Fr van Straaten’s organisation went on to become the charity Aid to the Church in Need, with 17 offices and about 140 projects around the world, financed by annual donations in 2019 of €111 million.

Until his death in 2003 he was a regular visitor to the Vatican and a recipient of numerous honours. Critics describe Aid to the Church in Need, which has a worldwide network of 600,000 friends and donors, as part of an influential conservative network within the Catholic Church.

Woman’s allegations

In 2010, when efforts to have Fr van Straaten canonised began to gather momentum, an unnamed woman contacted the charity to say the priest attempted to rape her. The alleged attack took place during a trip in 1973, when she was 20.

Her allegations were reported to Rome, prompting Pope Benedict XVI to order a high-level secret investigation by Bishop Manfred Grothe of Paderborn in central Germany.
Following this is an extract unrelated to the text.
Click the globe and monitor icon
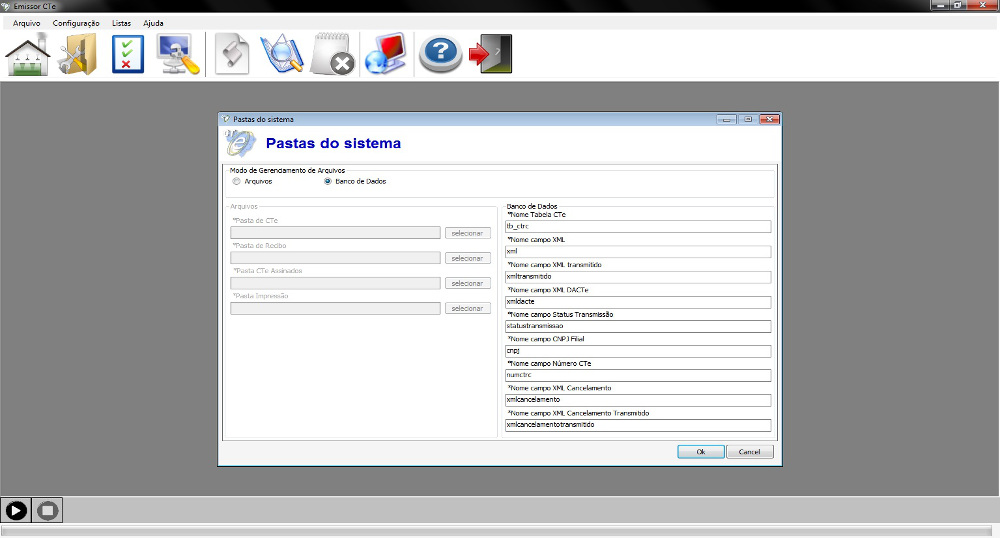The image size is (1000, 538). click(x=385, y=54)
His official report, forwarded to the Holy See in 2011 and now leaked to German newspaper Christ & Welt, accused the dead priest of “excess in lifestyle and considerable deficits in personnel management as well as susceptibility to fascist ideas”.

The investigator said the claims by the woman were credible. In a letter acknowledging receipt of the report, Cardinal Mauro Piacenza, the prefect of the Congregation for the Clergy, said the findings would remain secret. Plans to canonise the priest were quietly shelved.
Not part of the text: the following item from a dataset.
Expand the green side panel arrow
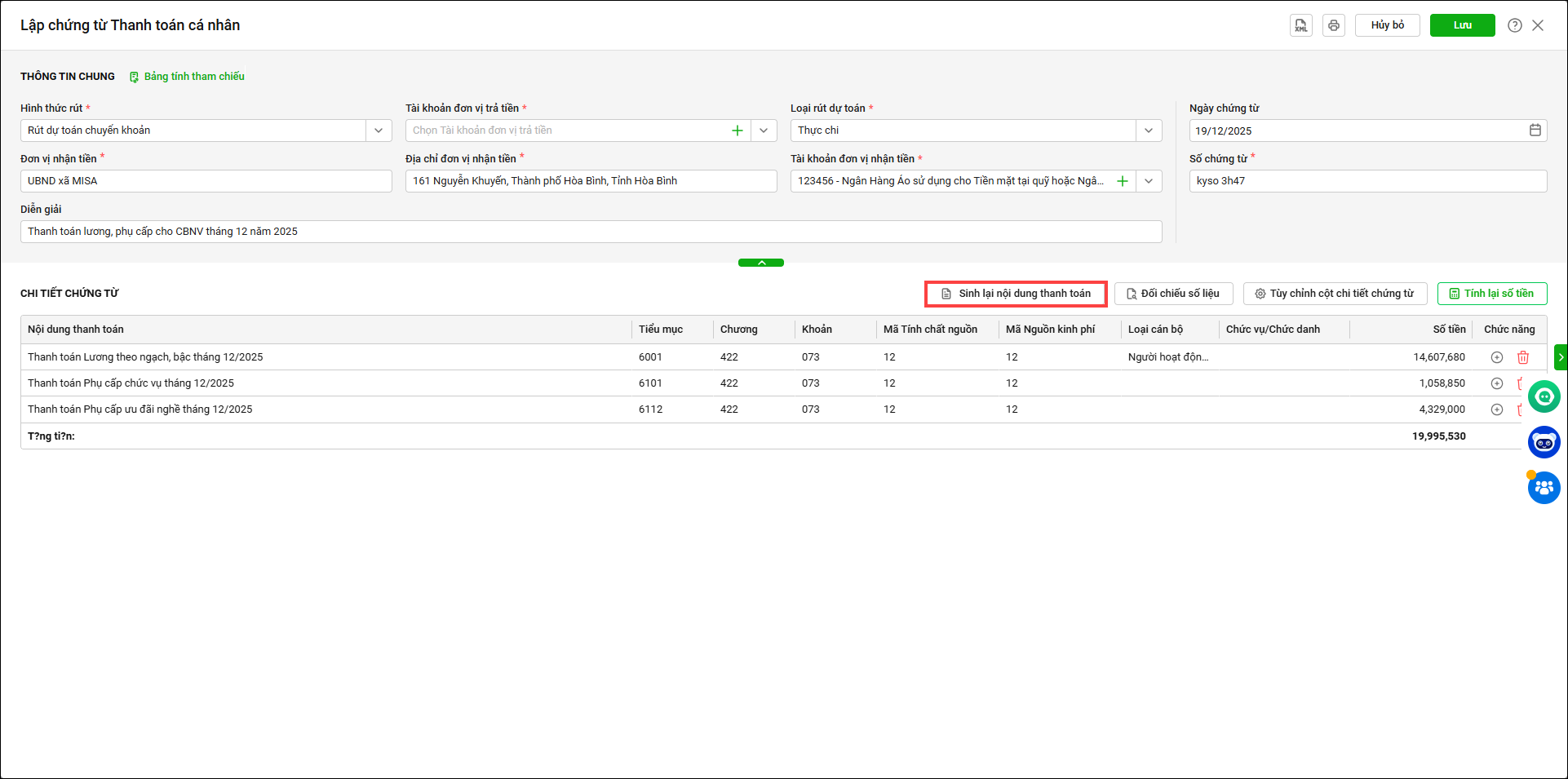 click(x=1561, y=357)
At the same time in public, Pope Benedict elevated the late priest’s charity to the status of a pontifical foundation, praising in 2011 its “commitment to strengthening and deepening Catholic faith and moral life”.

The status change for the German-based organisation brought it under the umbrella of the Vatican, with Cardinal Piacenza its new president.
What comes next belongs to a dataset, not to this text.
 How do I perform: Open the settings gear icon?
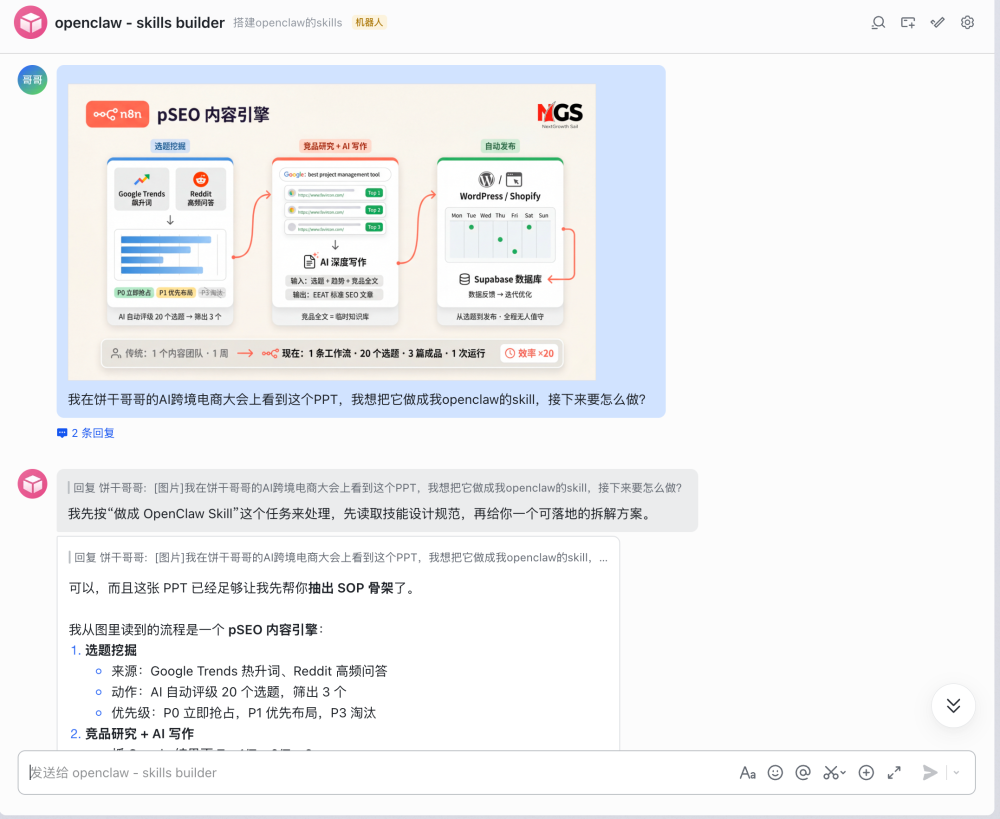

A decade later, confronted with the leaked documents, Aid to the Church in Need has said the “massive deficits in the behaviour of Fr von Straaten cannot be justified”.

It has removed almost all traces of the Norbertine priest from its website.

Asked why it kept secret, for a decade, the truth about its founder, the foundation said its priority was “to avoid reputation damage for the institution and avoid impeding project work”.